Le ministre de l’Infrastructure et des Collectivités et député de Saint-Maurice - Champlain, François-Philippe Champagne, confirmant l’aide financière attribuée au projet «Entreprendre au féminin autrement». En arrière-plan: Josée Villemure (Fait par une maman), Lise Dubuc (CAFE féminin) et Véronique Perron (chargée de projet).

Le rythme à temps partiel décortiqué

SHAWINIGAN — La Société d’aide au développement des collectivités du Centre-de-la-Mauricie a été retenue pour mener une étude d’envergure provinciale sur les femmes qui réalisent des activités entrepreneuriales à temps partiel, afin de mieux adapter les programmes disponibles à leur réalité encore méconnue.

François-Philippe Champagne, ministre de l’Infrastructure et des Collectivités et député de Saint-Maurice - Champlain, est venu confirmer une aide financière de 306 947 $ pour une période de trois ans à l’organisme, mardi matin au DigiHub de Shawinigan. À la SADC du Centre-de-la-Mauricie, c’est Véronique Perron qui hérite de la charge de ce projet, intitulé «Entreprendre au féminin autrement».

L’étincelle s’est manifestée à la suite d’une étude commandée l’an dernier sur les obstacles à la croissance des entrepreneures.

«Ça nous a permis d’aller à la rencontre des femmes pour mieux comprendre les besoins», explique Mme Perron. «On entendait parler de filles qui avaient un emploi et qui voulaient développer un projet en parallèle. C’était difficile de laisser leur emploi, mais elles pensaient que si elles le faisaient, ce serait plus facile d’être accompagnées. À la SADC, nous avons décidé de saisir cette opportunité. Nous avons entendu le besoin, il fallait faire quelque chose!»

La chargée de projet mentionne qu’il existe pourtant des programmes pour aider les femmes entrepreneures, mais ils sont soit peu connus, soit peu adaptés pour le temps partiel. Le projet «Entreprendre au féminin autrement» visera à corriger ces lacunes.

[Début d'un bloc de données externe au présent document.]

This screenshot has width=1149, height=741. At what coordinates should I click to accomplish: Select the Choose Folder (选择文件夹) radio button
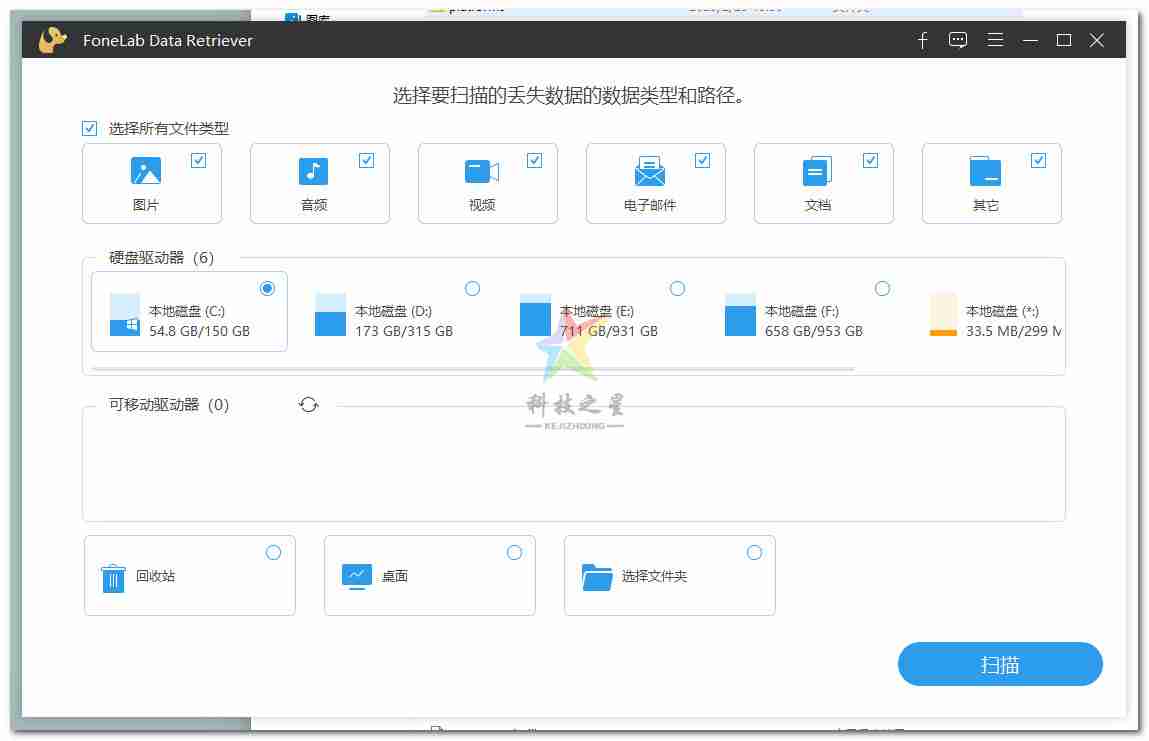pyautogui.click(x=754, y=553)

La recherche débutera à Shawinigan, avec l’organisation de groupes de discussion les 23 et 24 octobre. Des exercices semblables seront réalisés un peu plus tard à Montréal et à Thetford Mines. Mme Perron obtiendra ainsi des témoignages provenant de trois villes aux profils sociodémographiques différents.

Témoignages

Ce projet est financé dans le cadre d’un appel de proposition annoncé en octobre 2017, intitulé «Promouvoir la sécurité économique des femmes». En tout, une trentaine d’initiatives semblables recevront près de dix millions de dollars à travers le pays.

Selon Condition féminine Canada, les femmes ont gagné 87 cents pour chaque dollar obtenu par les hommes à travers le pays en 2015. Elles représentent pas moins de 76 % de la main-d’œuvre à temps partiel. Le quart de ces femmes décident d’adopter ce régime en raison de leurs responsabilités parentales.

Pour illustrer les défis qui se dressent à l’entrepreneuriat au féminin, Josée Villemure, propriétaire de l’entreprise «Fait par une maman», est venue raconter son parcours. Sans l’appui de son père, jamais elle n’aurait délaissé progressivement son emploi aux Ailes piquantes Buffalo et à l’administration du Groupe Villemure & Lafrenière pour lancer son projet.

«Il n’y avait pas nécessairement de programme pour m’aider», fait-elle remarquer. «J’ai eu la chance d’avoir quelqu’un qui pouvait m’amener là. Ce projet pourra apporter le même type d’aide.»

Lise Dubuc, cofondatrice du Centre d’apprentissage et de formation en entrepreneuriat féminin, explique que dans son cas, le mode temps partiel s’est imposé par choix. L’organisme vise à accompagner les femmes dans leur vie active, comme entrepreneure ou intrapreneure.

«Nous travaillons trois jours semaine, six mois par année... et un petit peu plus», raconte-t-elle.

Ces témoignages ont conforté M. Champagne dans la décision du gouvernement fédéral d’appuyer financièrement «Entreprendre au féminin autrement», afin de mieux connaître ce régime et mieux répondre à ses besoins.

«Il faut comprendre les obstacles pour les entrepreneures à temps partiel qui veulent aller à temps plein», confie-t-il. «C’est de rendre l’impossible possible! On sait qu’il y a des obstacles au financement, sur la façon qu’on donne l’information aux entrepreneures. Il faut se donner un plan commun pour aplanir les obstacles et permettre aux jeunes d’avoir tout le succès qu’elles méritent.»